From Robert Whitcomb's "Digital Diary,'' in GoLocal24.com
Amidst all the “crisis chatter’’ (the late novelist Saul Bellow’s phrase) about the news, we’d do well to read Robert Frost’s great haunting late poem “Directive,’’ about a walk in upland New England that turns into a reflection on eons of the natural world, humanity’s experience and, by implication, the poet’s own ordeals and transitory joys. It ends with a quasi-Christian statement. It puts life, especially a long one, into an ambiguous but still vivid perspective.

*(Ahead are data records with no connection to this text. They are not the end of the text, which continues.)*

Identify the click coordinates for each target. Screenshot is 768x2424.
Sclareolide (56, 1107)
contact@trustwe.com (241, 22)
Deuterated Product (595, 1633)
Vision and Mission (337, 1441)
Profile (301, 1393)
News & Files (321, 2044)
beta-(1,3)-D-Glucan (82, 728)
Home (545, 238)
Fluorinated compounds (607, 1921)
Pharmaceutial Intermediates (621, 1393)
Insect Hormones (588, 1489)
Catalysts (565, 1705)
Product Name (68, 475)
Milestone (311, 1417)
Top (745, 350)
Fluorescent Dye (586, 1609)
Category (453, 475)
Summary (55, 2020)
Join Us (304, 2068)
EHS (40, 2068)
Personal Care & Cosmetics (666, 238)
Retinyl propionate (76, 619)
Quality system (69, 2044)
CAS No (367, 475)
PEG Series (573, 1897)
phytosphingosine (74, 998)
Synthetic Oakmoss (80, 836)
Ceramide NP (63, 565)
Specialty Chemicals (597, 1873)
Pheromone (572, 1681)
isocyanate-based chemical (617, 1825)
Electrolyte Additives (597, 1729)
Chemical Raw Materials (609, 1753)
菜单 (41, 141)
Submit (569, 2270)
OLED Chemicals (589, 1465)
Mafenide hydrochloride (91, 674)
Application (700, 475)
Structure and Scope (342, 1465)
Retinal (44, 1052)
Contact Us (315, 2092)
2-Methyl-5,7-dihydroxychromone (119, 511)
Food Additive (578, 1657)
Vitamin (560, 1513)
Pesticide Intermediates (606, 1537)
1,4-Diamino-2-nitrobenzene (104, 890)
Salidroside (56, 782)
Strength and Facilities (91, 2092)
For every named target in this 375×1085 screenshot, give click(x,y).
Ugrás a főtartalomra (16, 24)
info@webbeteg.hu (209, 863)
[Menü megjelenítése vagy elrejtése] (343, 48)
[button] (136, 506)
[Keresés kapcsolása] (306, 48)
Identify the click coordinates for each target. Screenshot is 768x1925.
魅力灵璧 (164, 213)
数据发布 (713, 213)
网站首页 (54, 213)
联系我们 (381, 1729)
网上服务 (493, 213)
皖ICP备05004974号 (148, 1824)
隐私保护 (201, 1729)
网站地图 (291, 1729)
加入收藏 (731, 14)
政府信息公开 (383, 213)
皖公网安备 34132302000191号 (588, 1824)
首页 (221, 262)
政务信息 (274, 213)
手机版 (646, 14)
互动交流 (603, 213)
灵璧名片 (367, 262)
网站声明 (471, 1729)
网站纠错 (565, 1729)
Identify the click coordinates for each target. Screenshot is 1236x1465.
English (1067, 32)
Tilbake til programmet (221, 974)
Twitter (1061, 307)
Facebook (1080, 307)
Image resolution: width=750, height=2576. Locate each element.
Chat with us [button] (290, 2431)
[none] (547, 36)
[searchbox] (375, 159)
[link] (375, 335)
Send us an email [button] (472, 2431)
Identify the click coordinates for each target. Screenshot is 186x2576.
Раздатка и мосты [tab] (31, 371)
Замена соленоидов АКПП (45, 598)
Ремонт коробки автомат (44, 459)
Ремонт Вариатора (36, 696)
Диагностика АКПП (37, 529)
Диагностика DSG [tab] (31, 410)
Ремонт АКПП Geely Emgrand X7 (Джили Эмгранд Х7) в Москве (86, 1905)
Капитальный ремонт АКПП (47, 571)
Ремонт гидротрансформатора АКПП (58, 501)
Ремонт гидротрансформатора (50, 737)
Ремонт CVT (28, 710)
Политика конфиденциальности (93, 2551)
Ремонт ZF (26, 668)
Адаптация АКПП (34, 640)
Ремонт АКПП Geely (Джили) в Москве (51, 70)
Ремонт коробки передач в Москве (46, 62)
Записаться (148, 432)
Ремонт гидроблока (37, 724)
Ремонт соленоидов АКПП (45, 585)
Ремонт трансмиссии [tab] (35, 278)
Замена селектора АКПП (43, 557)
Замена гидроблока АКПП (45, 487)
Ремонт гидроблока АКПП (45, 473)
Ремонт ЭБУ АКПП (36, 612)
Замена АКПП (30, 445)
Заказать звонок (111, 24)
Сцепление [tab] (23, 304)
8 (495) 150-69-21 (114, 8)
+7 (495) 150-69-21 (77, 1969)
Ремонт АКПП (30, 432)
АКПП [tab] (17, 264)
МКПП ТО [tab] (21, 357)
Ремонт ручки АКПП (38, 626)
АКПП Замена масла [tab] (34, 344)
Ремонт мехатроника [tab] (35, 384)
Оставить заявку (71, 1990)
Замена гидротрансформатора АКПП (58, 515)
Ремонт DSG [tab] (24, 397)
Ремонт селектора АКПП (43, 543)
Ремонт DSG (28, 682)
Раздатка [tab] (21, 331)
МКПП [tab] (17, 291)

The poem is too long to run all of here, but here are some fragments:
Back out of all this now too much for us,
Back in a time made simple by the loss
Of detail, burned, dissolved, and broken off
Like graveyard marble sculpture in the weather,
There is a house that is no more a house
Upon a farm that is no more a farm
And in a town that is no more a town.
The height of the adventure is the height
Of country where two village cultures faded
Into each other. Both of them are lost.
And if you're lost enough to find yourself
By now, pull in your ladder road behind you
And put a sign up CLOSED to all but me.
First there's the children's house of make-believe,
Some shattered dishes underneath a pine,
The playthings in the playhouse of the children.
Weep for what little things could make them glad.
But the end of the poem:
Here are your waters and your watering place.
Drink and be whole again beyond confusion.